- WHAT THE EXERCISE ASKS:
Word for word, copy the line that contains "The image size" and each line after it in the data below. Pictures stay out of the copy.

###

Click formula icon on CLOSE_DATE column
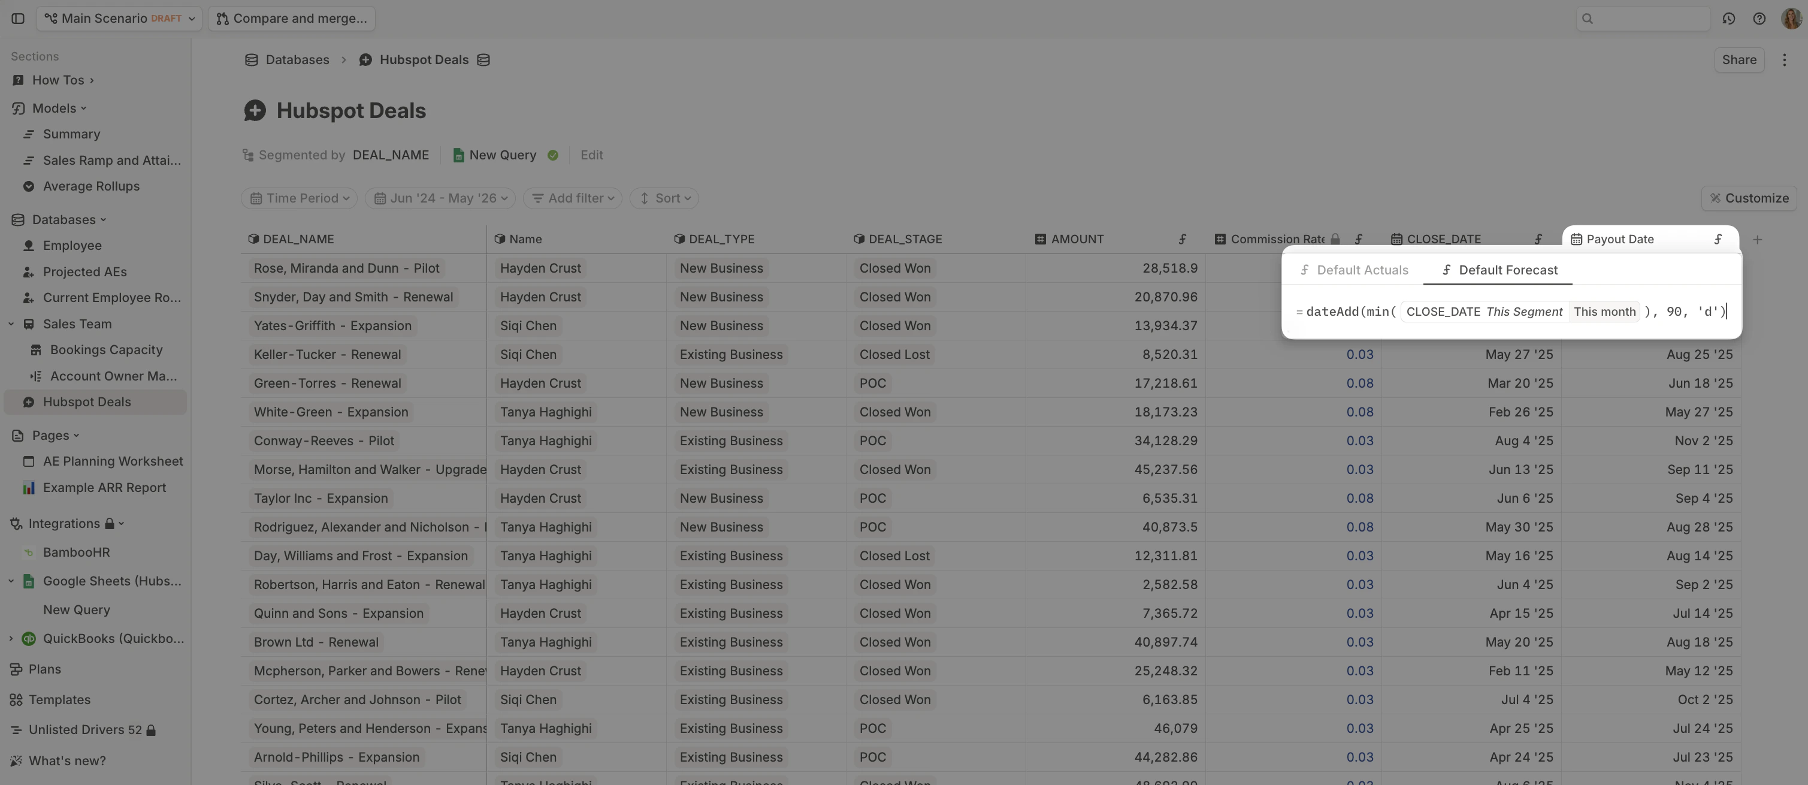The width and height of the screenshot is (1808, 785). point(1538,239)
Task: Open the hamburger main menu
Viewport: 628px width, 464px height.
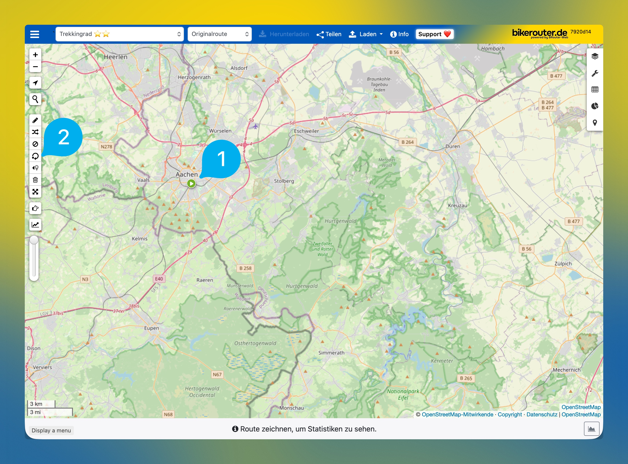Action: coord(35,34)
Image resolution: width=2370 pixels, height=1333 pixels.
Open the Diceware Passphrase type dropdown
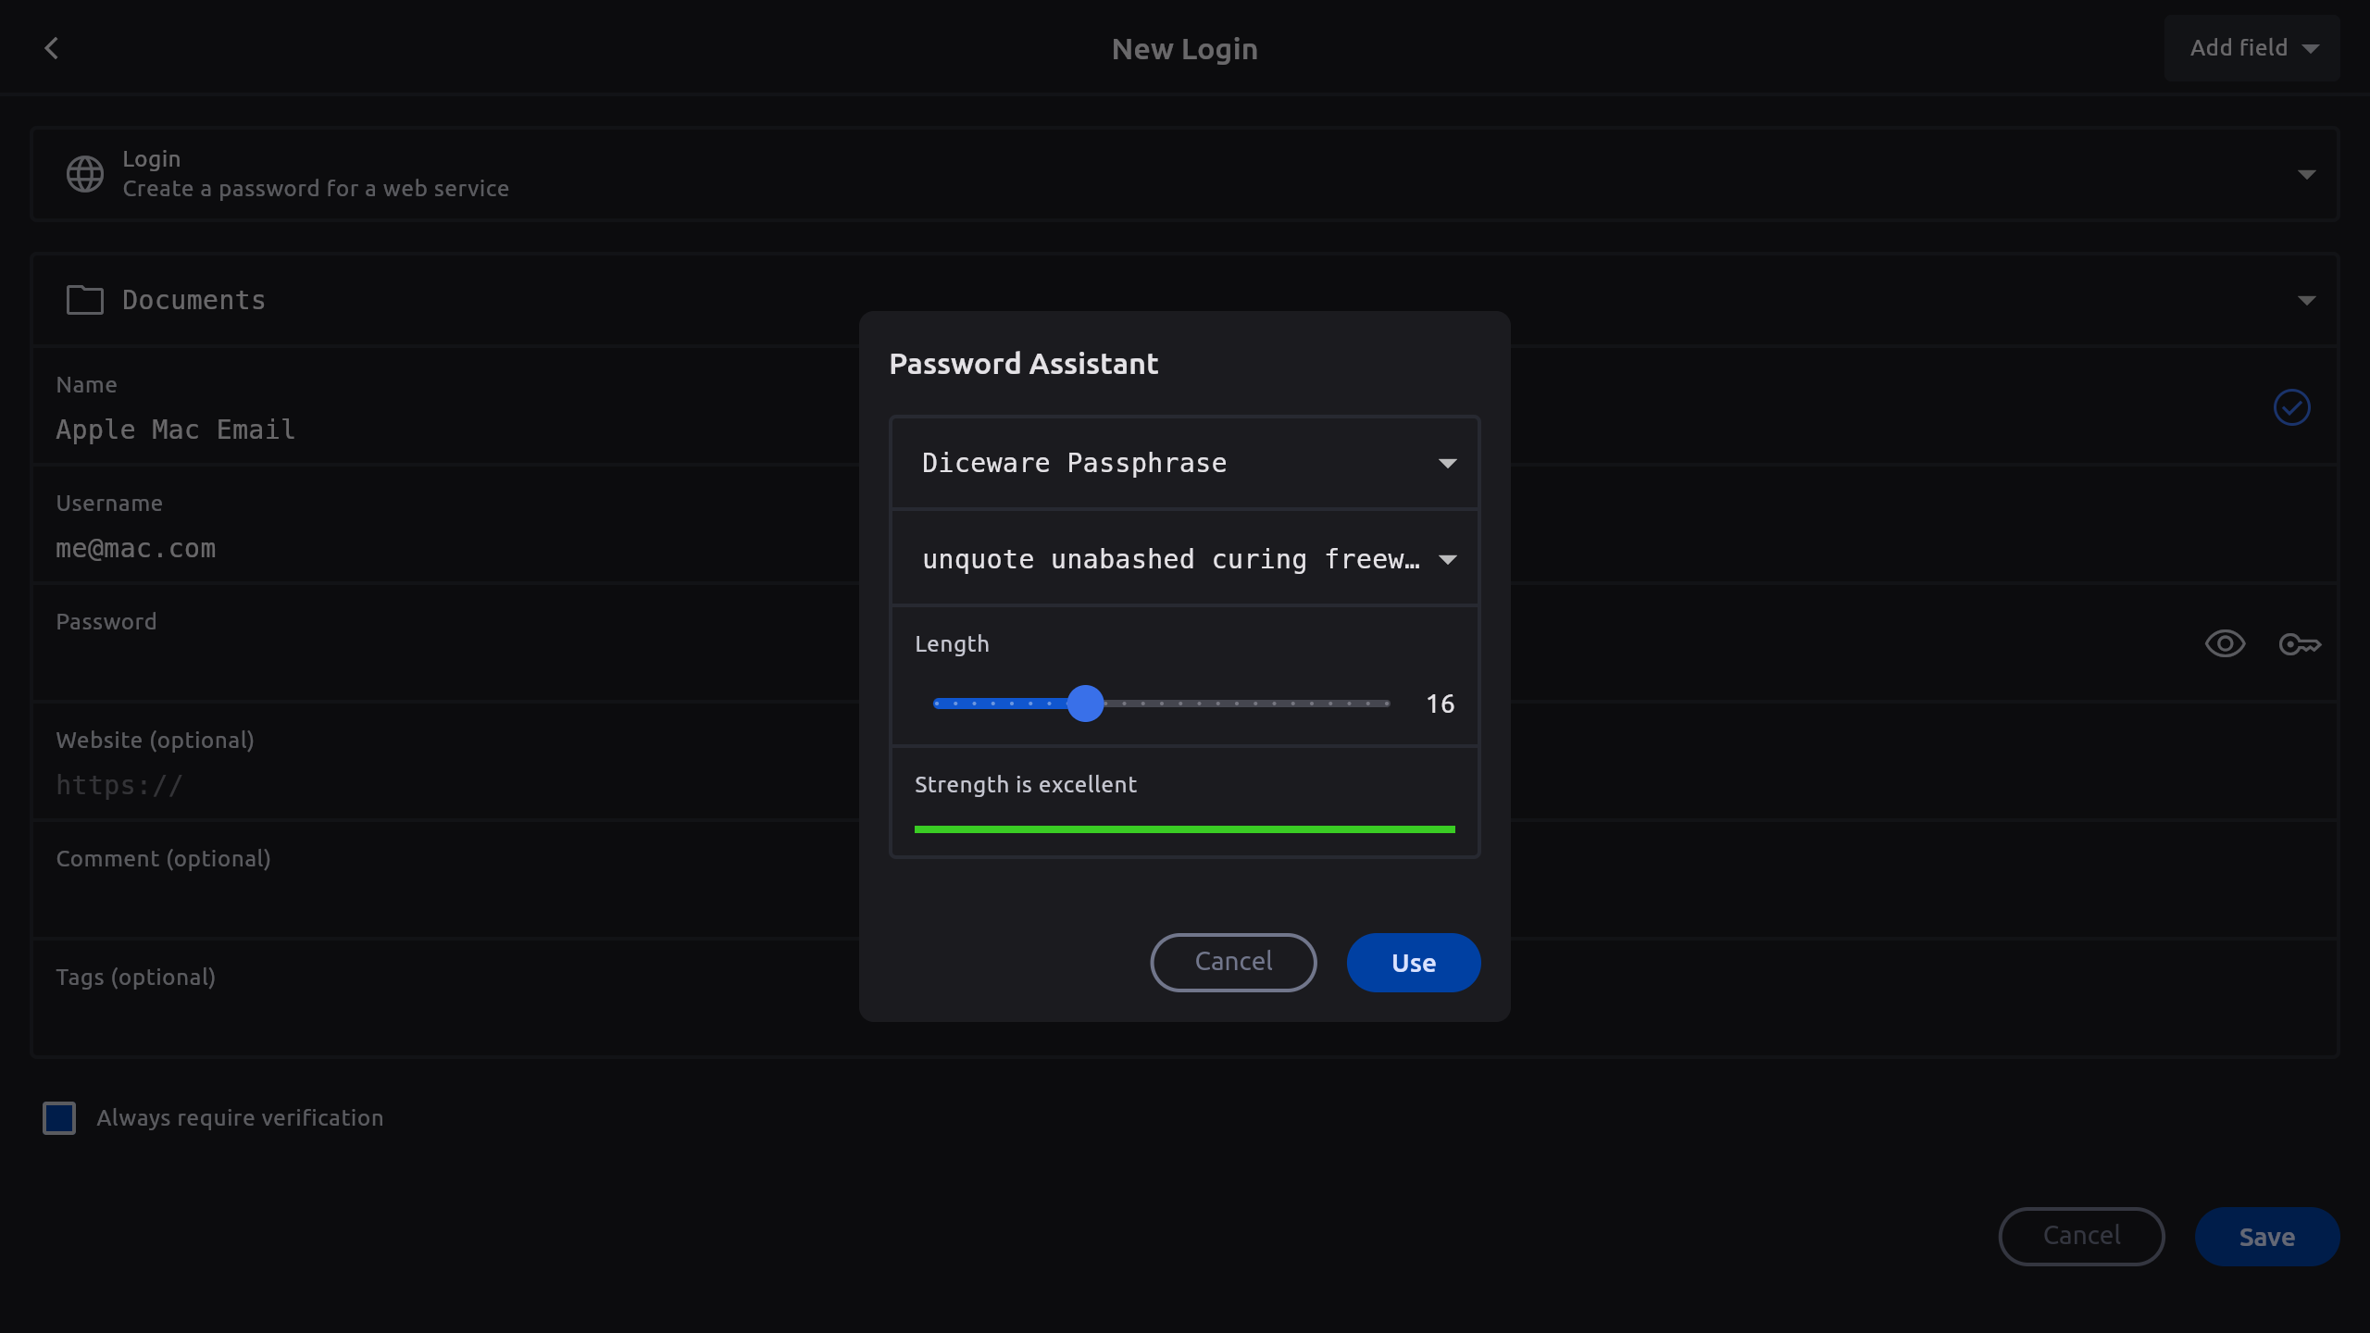pos(1184,463)
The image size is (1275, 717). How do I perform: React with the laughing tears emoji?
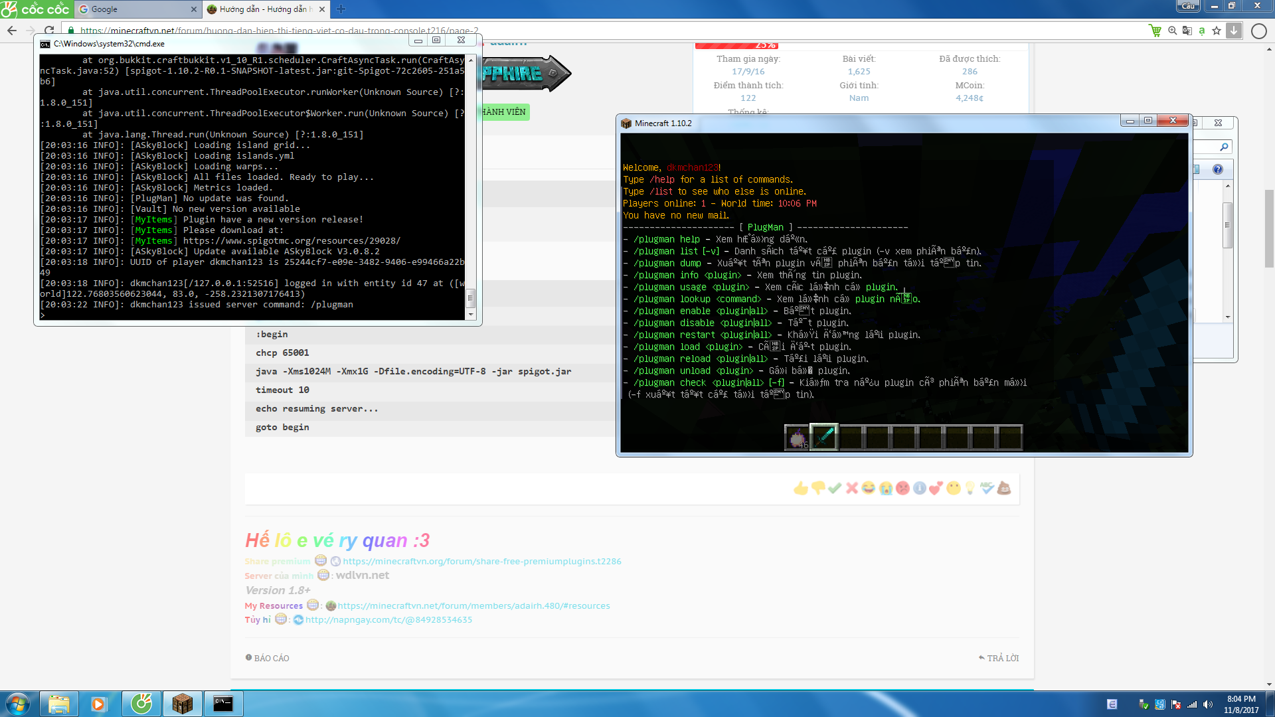click(x=868, y=489)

###

- COMPLETED EXERCISE:
The image size is (1275, 717). How do I perform: React with the laughing tears emoji?
click(x=868, y=489)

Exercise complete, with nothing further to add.